11.12.18

Parsi Time!

Dotted around Mumbai, there's quite a few Parsi buildings; there's a monument to an influential member of the community just around the block from my hotel that has inscriptions in actual cuneiform, and I've stumbled across three or four Zoroastrian Fire Temples within a very few minutes walk.  A couple of miles away, on Malabar Hill, the Tower of Silence is hidden discreetly behind some trees; I'm not sure whether the kites circling above were taking advantage of the thermals, or whether they knew something that I didn't.  Entry to the Temples is forbidden to non-Parsis.  (This is, incidentally, different from Iran: we had no trouble visiting a Fire Temple in, if I remember rightly, Yazd.)  But if I can't get into Parsi places of worship, I can do the next best thing, which is to patronise their restaurants.

The Britannia is a few blocks east of my hotel, and it's recommended by Lonely Planet, so I pootled across there the other day with dinner in mind, only to discover that it's open only from noon until 4.  So I went there for lunch today.

The restaurant is in a building that would charitably be described as dilapidated.  Plaster has fallen from the ceiling in a couple of places, and the paint is peeling from it in many others.  The chandelier is the filthiest thing I have seen in a long time: I can't imagine that it was supposed to be grey when it was fitted.  On the walls, there are the flags of the UK, India, and Iran; these are close to pictures of Zoroaster, Gandhi, and the Queen, and of Bombay-as-was and Persepolis in the 1930s.  There's also a life-size carboard cutout of William and Kate.  The waiters are all elderly men in bowties.

The place is impossible not to love.

The waiter who brought me the menu was keen to talk me through it; he drew my attention to the chicken berry pulav.  I noted that people on the tables all around me seemed to be eating huge plates of zereshk polow, so I asked if that was what it was.  (It looked really good, but I had my heart set on the mutton dansak.)  Clearly, I'd given myself away as a Persephile; when I'd finished eating, and had paid the bill, the waiter invited me to stay sitting because he wanted me to meet the proprietor.
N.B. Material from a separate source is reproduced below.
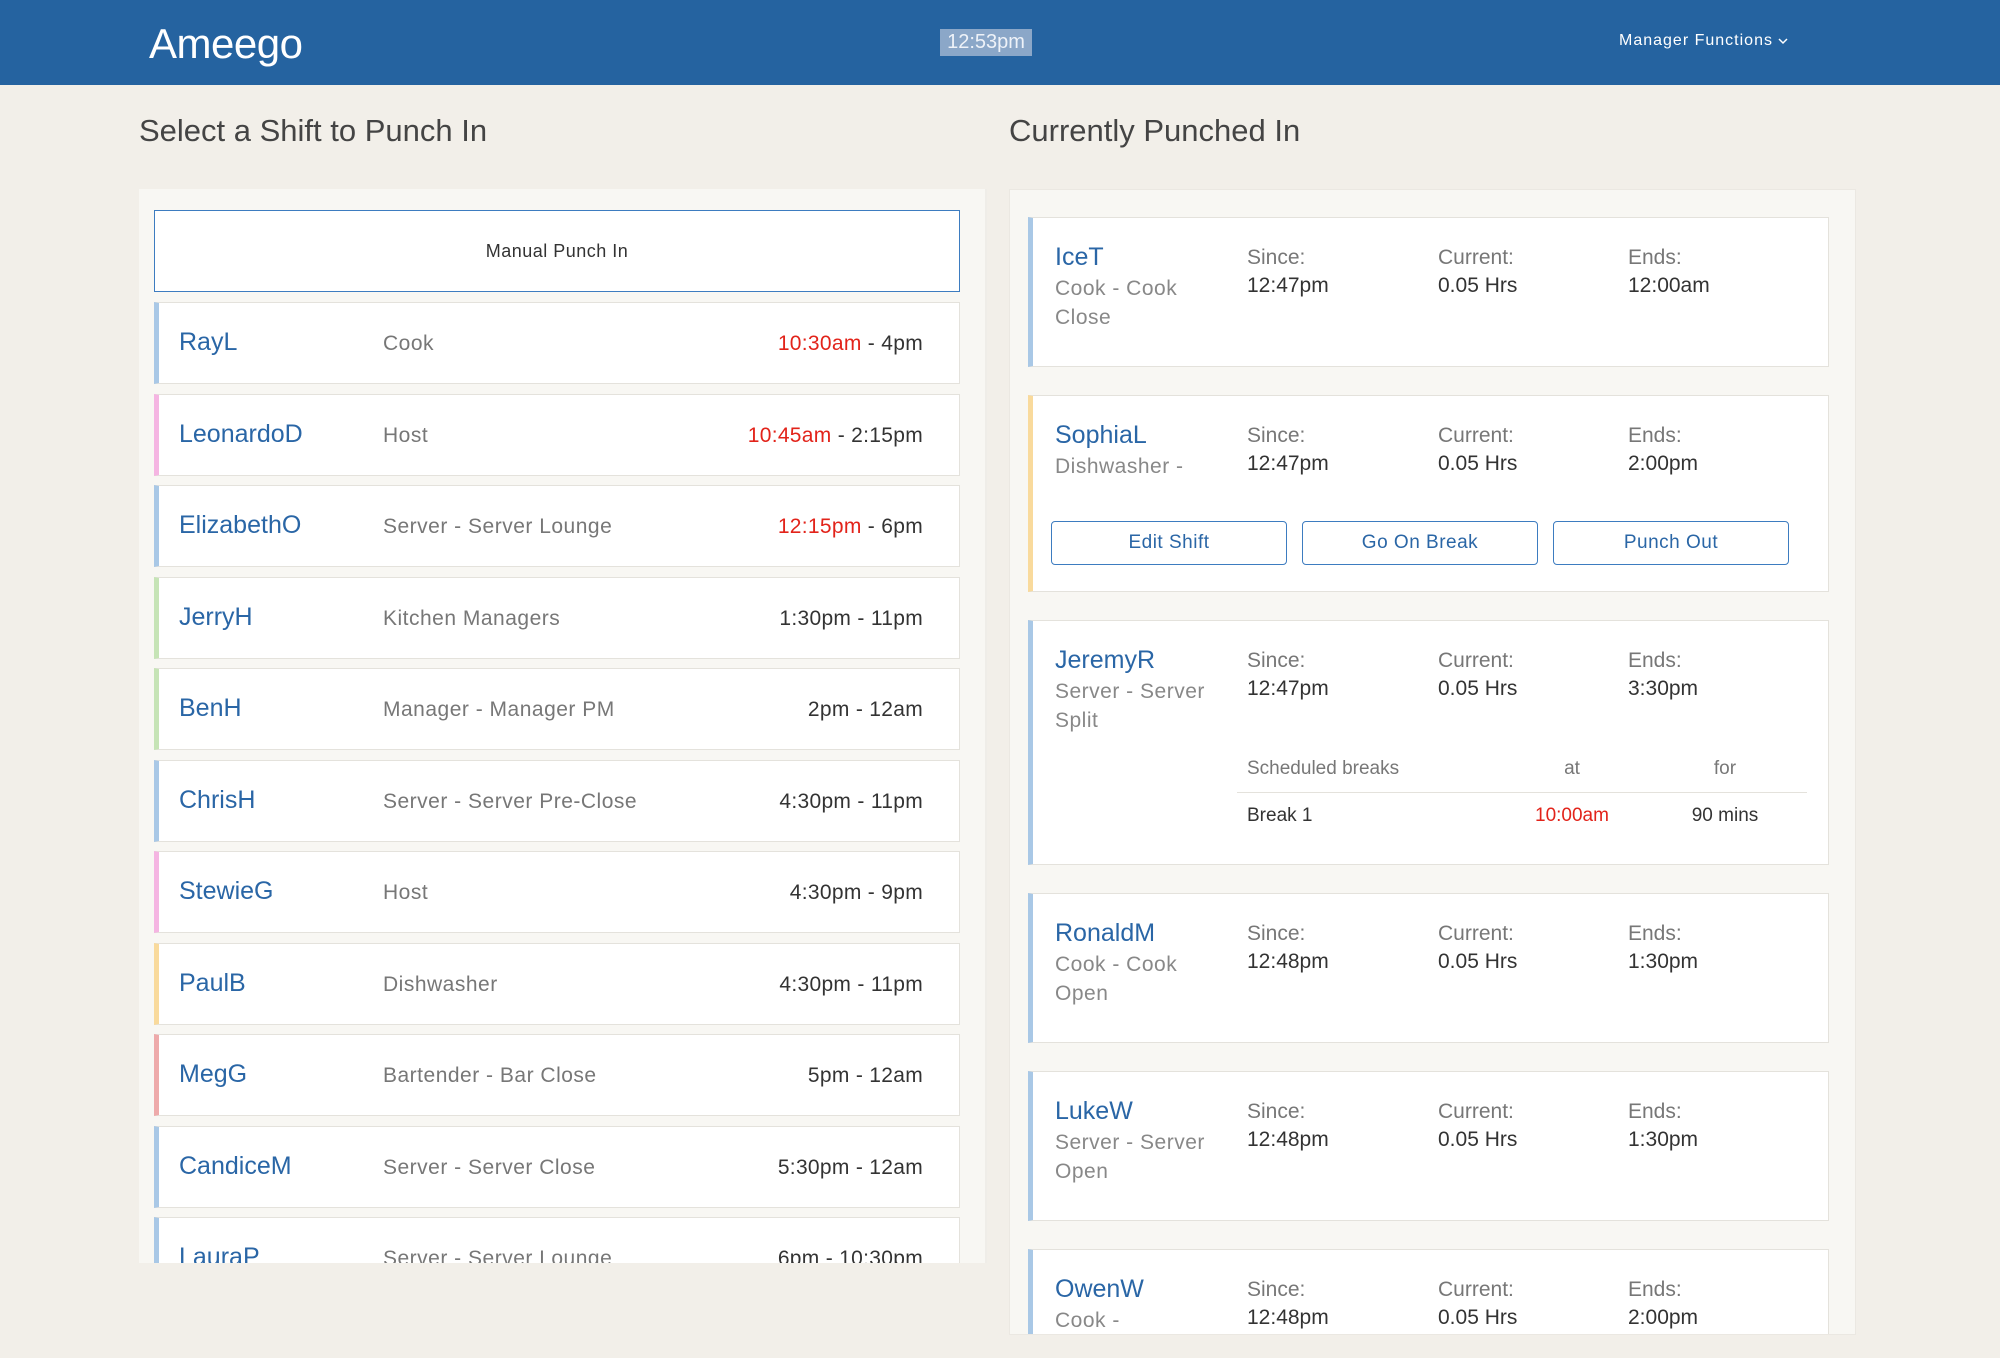 Image resolution: width=2000 pixels, height=1358 pixels. I want to click on shift-time: 1:30pm - 11pm, so click(851, 619).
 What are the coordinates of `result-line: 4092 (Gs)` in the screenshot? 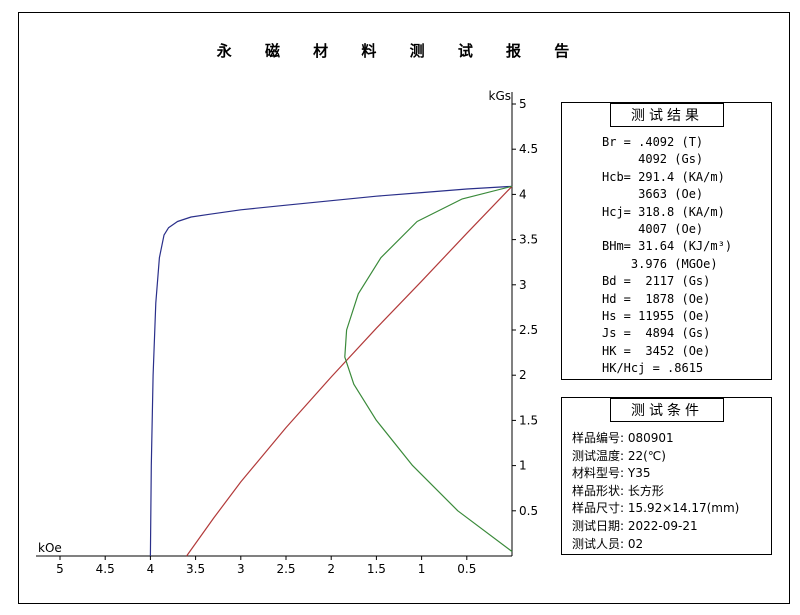 It's located at (653, 160).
This is the proprietor.  We exchanged a few words in Persian before my memory gave out on me entirely, and then we switched to English.  (One side-effect of this is that it's brought home to me just how much I want to get that language nailed down; it really does bother me that I've not managed it yet.  I've not even had a lesson since about May.  So I shall have to get in touch with Mozghan or Nafiseh, and make a point of learning the vocabulary this time.)  He is a slightly stooping gentleman of advanced years, with a kind face and a very gentle handshake, and he told me a number of things, the credibility of which is somewhat variable.

The first was that he is 96 years old.  This I have no problem believing.  He looks well on it, though.  The second was that the world's oldest man died in Indonesia recently, aged 146.  This was reasonably widely reported, though whether I believe those reports is a different matter.  The third was that he fully intended to break that record.  I do believe that this is his intent; I cannot say whether the intent will be satisfied.  But he took such glee from the way he talked about breaking it that I really, really hope that he does manage the feat.  The fourth was that he hoped that I should live long enough to break his record, whatever that may turn out to be.  I am touched by the sentiment, but am not sure I share it.  An extra 104 years is a heck of a long time.
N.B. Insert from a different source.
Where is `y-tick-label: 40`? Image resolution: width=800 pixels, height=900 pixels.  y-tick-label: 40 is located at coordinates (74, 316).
He told me also that he had a half-hour long meeting with the Duke and Duchess of Cornwall; since he has an A4 photo of the meeting, and is evidently very proud of it, I cannot but believe that.

But then he told me one thing that I cannot believe, but that again he delivered with amazing charm.  He couched it as a jokey sort of request: when I get back to England, or Britain, or the British Isles, or the United Kingdom ("So many names for one country!"), and the next time I see the Queen, could I tell her that she would be more than welcome to move to India to (re)take the crown there?  A new Buckingham Palace could be built, and accommodation could also be made for George, Charlotte, and Louis.
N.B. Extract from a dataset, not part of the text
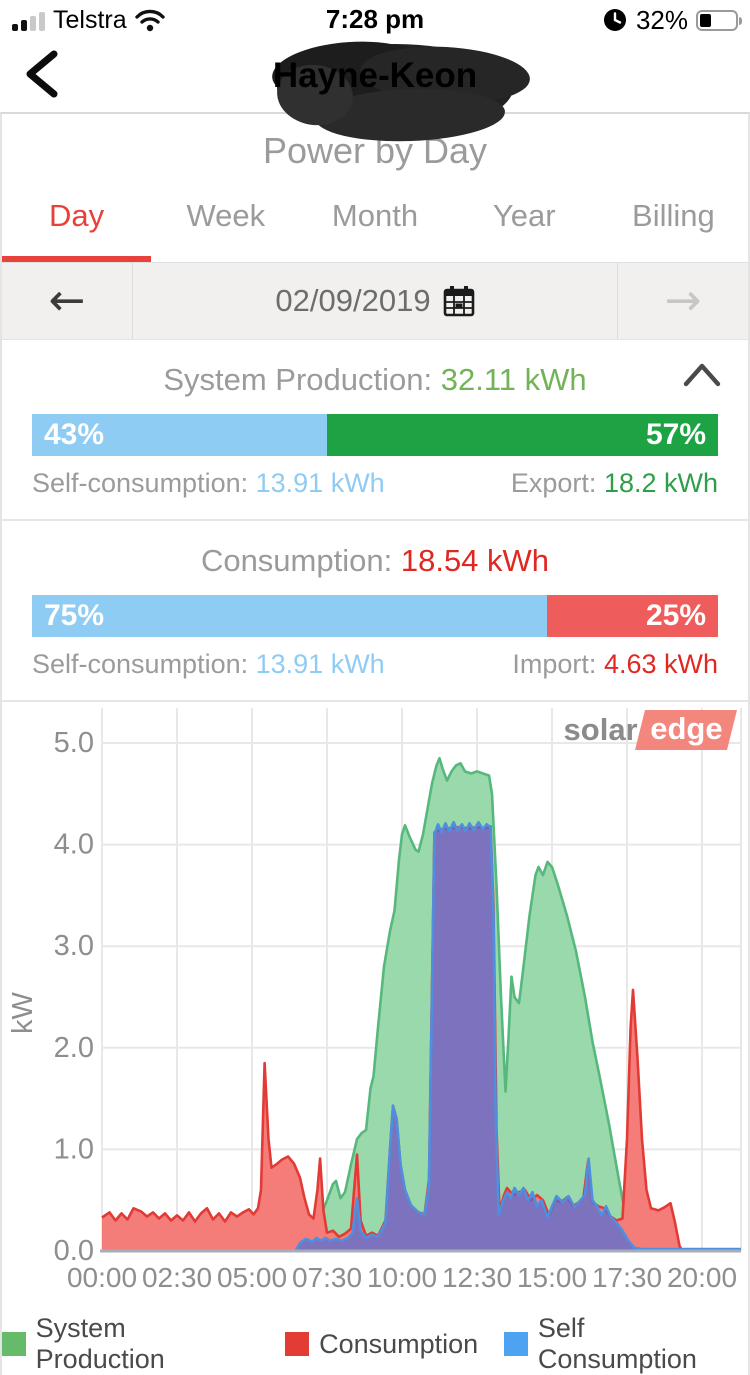  I want to click on wifi-icon, so click(150, 20).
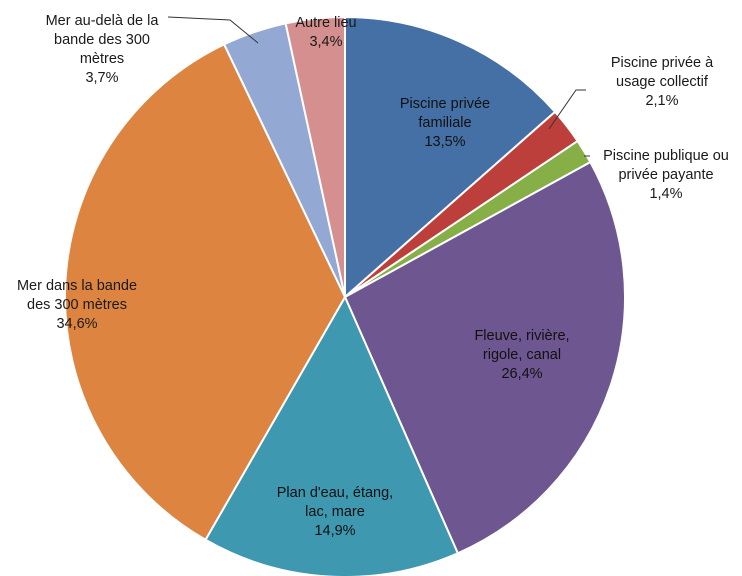 The width and height of the screenshot is (742, 576). I want to click on slice-category-label: Piscine publique ou, so click(666, 156).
I'm not sure if this was meant as something that Indians en bloc, or the people of Mumbai, or the Parsis, or he alone wanted to see.  It seemed rude to press for more details.  I told him I'd pass on the message if I ever got the chance - though I don't think I will.  Get the chance, I mean: I will pass it on should I bump into her in Tesco.  If, however, somebody reading this does happen to meet the Queen, could they do the honours?  There's a nonagenarian restaurateur who'd be thrilled.


Oh, and I'm definitely going back there for lunch tomorrow.